------ Dataset records
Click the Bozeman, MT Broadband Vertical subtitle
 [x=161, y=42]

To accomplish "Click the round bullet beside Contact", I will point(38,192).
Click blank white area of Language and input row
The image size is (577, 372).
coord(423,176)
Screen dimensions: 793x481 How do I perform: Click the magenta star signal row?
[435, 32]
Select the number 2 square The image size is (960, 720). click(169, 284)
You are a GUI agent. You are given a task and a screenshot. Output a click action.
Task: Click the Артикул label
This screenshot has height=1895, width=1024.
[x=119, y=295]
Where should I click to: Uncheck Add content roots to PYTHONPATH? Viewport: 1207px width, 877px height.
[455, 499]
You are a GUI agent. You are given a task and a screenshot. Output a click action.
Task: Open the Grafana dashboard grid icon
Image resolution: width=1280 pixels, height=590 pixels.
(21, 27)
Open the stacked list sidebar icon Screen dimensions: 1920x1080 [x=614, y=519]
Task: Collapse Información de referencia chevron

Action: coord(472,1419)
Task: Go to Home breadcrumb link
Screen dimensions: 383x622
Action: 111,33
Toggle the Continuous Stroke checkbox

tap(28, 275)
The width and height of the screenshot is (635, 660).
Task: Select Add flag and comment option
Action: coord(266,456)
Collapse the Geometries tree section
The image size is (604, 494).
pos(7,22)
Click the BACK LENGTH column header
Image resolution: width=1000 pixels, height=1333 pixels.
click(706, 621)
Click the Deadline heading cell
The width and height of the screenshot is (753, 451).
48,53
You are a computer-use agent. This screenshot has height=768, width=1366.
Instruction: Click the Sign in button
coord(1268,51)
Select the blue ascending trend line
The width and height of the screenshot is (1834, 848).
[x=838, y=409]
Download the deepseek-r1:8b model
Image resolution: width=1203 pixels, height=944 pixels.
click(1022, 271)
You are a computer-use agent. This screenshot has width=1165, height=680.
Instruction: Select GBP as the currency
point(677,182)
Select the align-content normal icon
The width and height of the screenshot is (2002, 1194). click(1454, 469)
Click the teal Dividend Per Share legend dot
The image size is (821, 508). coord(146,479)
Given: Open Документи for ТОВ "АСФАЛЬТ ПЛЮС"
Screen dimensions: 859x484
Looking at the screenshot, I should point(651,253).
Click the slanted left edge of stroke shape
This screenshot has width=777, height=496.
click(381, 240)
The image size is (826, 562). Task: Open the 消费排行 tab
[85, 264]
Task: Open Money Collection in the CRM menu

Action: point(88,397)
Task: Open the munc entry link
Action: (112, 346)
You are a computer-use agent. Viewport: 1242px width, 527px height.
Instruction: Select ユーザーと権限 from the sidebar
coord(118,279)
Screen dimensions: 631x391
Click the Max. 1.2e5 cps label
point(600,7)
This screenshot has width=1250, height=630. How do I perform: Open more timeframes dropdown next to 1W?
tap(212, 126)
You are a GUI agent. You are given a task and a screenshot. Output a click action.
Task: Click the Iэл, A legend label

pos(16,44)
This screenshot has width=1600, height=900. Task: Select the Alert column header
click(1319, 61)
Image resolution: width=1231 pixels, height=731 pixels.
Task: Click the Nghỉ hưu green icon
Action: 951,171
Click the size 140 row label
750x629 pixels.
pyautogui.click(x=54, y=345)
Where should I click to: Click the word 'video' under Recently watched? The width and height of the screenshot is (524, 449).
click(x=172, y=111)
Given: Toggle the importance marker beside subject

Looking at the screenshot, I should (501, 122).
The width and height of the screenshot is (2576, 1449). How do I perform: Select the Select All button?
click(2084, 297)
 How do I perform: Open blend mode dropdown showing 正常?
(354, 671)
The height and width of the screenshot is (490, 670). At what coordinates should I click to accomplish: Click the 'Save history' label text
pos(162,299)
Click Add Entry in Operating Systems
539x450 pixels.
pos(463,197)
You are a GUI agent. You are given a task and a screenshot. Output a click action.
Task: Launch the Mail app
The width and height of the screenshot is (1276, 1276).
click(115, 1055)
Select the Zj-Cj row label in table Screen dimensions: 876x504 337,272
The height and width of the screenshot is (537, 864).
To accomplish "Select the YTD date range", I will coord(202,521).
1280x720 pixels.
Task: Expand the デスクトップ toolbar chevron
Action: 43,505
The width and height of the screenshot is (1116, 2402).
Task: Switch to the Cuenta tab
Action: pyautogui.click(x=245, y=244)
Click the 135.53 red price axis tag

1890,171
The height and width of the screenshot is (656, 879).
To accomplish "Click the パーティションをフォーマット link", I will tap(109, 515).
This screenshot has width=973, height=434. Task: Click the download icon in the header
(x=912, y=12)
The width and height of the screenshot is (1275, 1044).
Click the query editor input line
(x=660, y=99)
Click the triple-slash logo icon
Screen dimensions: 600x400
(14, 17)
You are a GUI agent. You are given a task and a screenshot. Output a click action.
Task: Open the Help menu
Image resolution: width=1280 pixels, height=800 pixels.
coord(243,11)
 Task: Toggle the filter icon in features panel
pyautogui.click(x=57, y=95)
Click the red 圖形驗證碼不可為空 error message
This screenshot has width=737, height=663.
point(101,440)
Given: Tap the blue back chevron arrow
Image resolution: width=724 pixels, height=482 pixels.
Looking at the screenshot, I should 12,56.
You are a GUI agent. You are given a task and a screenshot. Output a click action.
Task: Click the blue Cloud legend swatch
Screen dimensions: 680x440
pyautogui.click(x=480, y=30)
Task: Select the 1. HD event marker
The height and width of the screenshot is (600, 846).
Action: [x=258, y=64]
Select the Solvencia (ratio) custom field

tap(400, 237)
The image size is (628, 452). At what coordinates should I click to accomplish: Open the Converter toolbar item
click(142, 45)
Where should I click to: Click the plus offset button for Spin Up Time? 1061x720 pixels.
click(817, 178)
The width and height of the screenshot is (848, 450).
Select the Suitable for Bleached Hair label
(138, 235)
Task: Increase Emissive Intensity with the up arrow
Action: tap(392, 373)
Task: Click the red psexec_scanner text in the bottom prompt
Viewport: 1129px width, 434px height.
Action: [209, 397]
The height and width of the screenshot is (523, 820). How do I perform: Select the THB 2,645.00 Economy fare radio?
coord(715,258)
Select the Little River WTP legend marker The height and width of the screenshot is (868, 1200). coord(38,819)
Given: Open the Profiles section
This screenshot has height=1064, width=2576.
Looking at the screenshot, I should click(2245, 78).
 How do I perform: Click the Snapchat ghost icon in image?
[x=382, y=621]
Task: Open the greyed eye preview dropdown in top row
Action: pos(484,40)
------------
- Work task -
All lines of the data are to be repeated exactly as they stand.

- Problem solution -
Click the Bozeman, MT Broadband Vertical subtitle
 [x=161, y=42]

To accomplish "Click the round bullet beside Contact", I will point(38,192).
Click blank white area of Language and input row
The image size is (577, 372).
coord(423,176)
Screen dimensions: 793x481 How do I perform: Click the magenta star signal row?
[435, 32]
Select the number 2 square The image size is (960, 720). click(169, 284)
You are a GUI agent. You are given a task and a screenshot. Output a click action.
Task: Click the Артикул label
This screenshot has height=1895, width=1024.
[x=119, y=295]
Where should I click to: Uncheck Add content roots to PYTHONPATH? Viewport: 1207px width, 877px height.
[455, 499]
You are a GUI agent. You are given a task and a screenshot. Output a click action.
Task: Open the Grafana dashboard grid icon
Image resolution: width=1280 pixels, height=590 pixels.
(21, 27)
Open the stacked list sidebar icon Screen dimensions: 1920x1080 [x=614, y=519]
Task: Collapse Información de referencia chevron

Action: coord(472,1419)
Task: Go to Home breadcrumb link
Screen dimensions: 383x622
Action: 111,33
Toggle the Continuous Stroke checkbox

tap(28, 275)
The width and height of the screenshot is (635, 660).
Task: Select Add flag and comment option
Action: coord(266,456)
Collapse the Geometries tree section
The image size is (604, 494).
pos(7,22)
Click the BACK LENGTH column header
Image resolution: width=1000 pixels, height=1333 pixels.
click(706, 621)
Click the Deadline heading cell
The width and height of the screenshot is (753, 451).
48,53
You are a computer-use agent. This screenshot has height=768, width=1366.
Instruction: Click the Sign in button
coord(1268,51)
Select the blue ascending trend line
The width and height of the screenshot is (1834, 848).
[x=838, y=409]
Download the deepseek-r1:8b model
Image resolution: width=1203 pixels, height=944 pixels.
click(1022, 271)
You are a computer-use agent. This screenshot has width=1165, height=680.
Instruction: Select GBP as the currency
point(677,182)
Select the align-content normal icon
The width and height of the screenshot is (2002, 1194). click(1454, 469)
Click the teal Dividend Per Share legend dot
The image size is (821, 508). coord(146,479)
Given: Open Документи for ТОВ "АСФАЛЬТ ПЛЮС"
Screen dimensions: 859x484
Looking at the screenshot, I should point(651,253).
Click the slanted left edge of stroke shape
This screenshot has width=777, height=496.
click(381, 240)
The image size is (826, 562). Task: Open the 消费排行 tab
[85, 264]
Task: Open Money Collection in the CRM menu

Action: point(88,397)
Task: Open the munc entry link
Action: (112, 346)
You are a computer-use agent. Viewport: 1242px width, 527px height.
Instruction: Select ユーザーと権限 from the sidebar
coord(118,279)
Screen dimensions: 631x391
Click the Max. 1.2e5 cps label
point(600,7)
This screenshot has width=1250, height=630. How do I perform: Open more timeframes dropdown next to 1W?
tap(212, 126)
You are a GUI agent. You are given a task and a screenshot. Output a click action.
Task: Click the Iэл, A legend label

pos(16,44)
This screenshot has width=1600, height=900. Task: Select the Alert column header
click(1319, 61)
Image resolution: width=1231 pixels, height=731 pixels.
Task: Click the Nghỉ hưu green icon
Action: 951,171
Click the size 140 row label
750x629 pixels.
pyautogui.click(x=54, y=345)
Where should I click to: Click the word 'video' under Recently watched? The width and height of the screenshot is (524, 449).
click(x=172, y=111)
Given: Toggle the importance marker beside subject

Looking at the screenshot, I should (501, 122).
The width and height of the screenshot is (2576, 1449). How do I perform: Select the Select All button?
click(2084, 297)
 How do I perform: Open blend mode dropdown showing 正常?
(354, 671)
The height and width of the screenshot is (490, 670). At what coordinates should I click to accomplish: Click the 'Save history' label text
pos(162,299)
Click Add Entry in Operating Systems
539x450 pixels.
pos(463,197)
You are a GUI agent. You are given a task and a screenshot. Output a click action.
Task: Launch the Mail app
The width and height of the screenshot is (1276, 1276).
click(115, 1055)
Select the Zj-Cj row label in table Screen dimensions: 876x504 337,272
The height and width of the screenshot is (537, 864).
To accomplish "Select the YTD date range", I will coord(202,521).
1280x720 pixels.
Task: Expand the デスクトップ toolbar chevron
Action: 43,505
The width and height of the screenshot is (1116, 2402).
Task: Switch to the Cuenta tab
Action: pyautogui.click(x=245, y=244)
Click the 135.53 red price axis tag

1890,171
The height and width of the screenshot is (656, 879).
To accomplish "Click the パーティションをフォーマット link", I will tap(109, 515).
This screenshot has width=973, height=434. Task: Click the download icon in the header
(x=912, y=12)
The width and height of the screenshot is (1275, 1044).
Click the query editor input line
(x=660, y=99)
Click the triple-slash logo icon
Screen dimensions: 600x400
(14, 17)
You are a GUI agent. You are given a task and a screenshot. Output a click action.
Task: Open the Help menu
Image resolution: width=1280 pixels, height=800 pixels.
coord(243,11)
 Task: Toggle the filter icon in features panel
pyautogui.click(x=57, y=95)
Click the red 圖形驗證碼不可為空 error message
This screenshot has width=737, height=663.
point(101,440)
Given: Tap the blue back chevron arrow
Image resolution: width=724 pixels, height=482 pixels.
Looking at the screenshot, I should 12,56.
You are a GUI agent. You are given a task and a screenshot. Output a click action.
Task: Click the blue Cloud legend swatch
Screen dimensions: 680x440
pyautogui.click(x=480, y=30)
Task: Select the 1. HD event marker
The height and width of the screenshot is (600, 846).
Action: [x=258, y=64]
Select the Solvencia (ratio) custom field

tap(400, 237)
The image size is (628, 452). At what coordinates should I click to accomplish: Open the Converter toolbar item
click(142, 45)
Where should I click to: Click the plus offset button for Spin Up Time? 1061x720 pixels.
click(817, 178)
The width and height of the screenshot is (848, 450).
Select the Suitable for Bleached Hair label
(138, 235)
Task: Increase Emissive Intensity with the up arrow
Action: tap(392, 373)
Task: Click the red psexec_scanner text in the bottom prompt
Viewport: 1129px width, 434px height.
Action: [209, 397]
The height and width of the screenshot is (523, 820). How do I perform: Select the THB 2,645.00 Economy fare radio?
coord(715,258)
Select the Little River WTP legend marker The height and width of the screenshot is (868, 1200). coord(38,819)
Given: Open the Profiles section
This screenshot has height=1064, width=2576.
Looking at the screenshot, I should click(2245, 78).
 How do I perform: Click the Snapchat ghost icon in image?
[x=382, y=621]
Task: Open the greyed eye preview dropdown in top row
Action: pos(484,40)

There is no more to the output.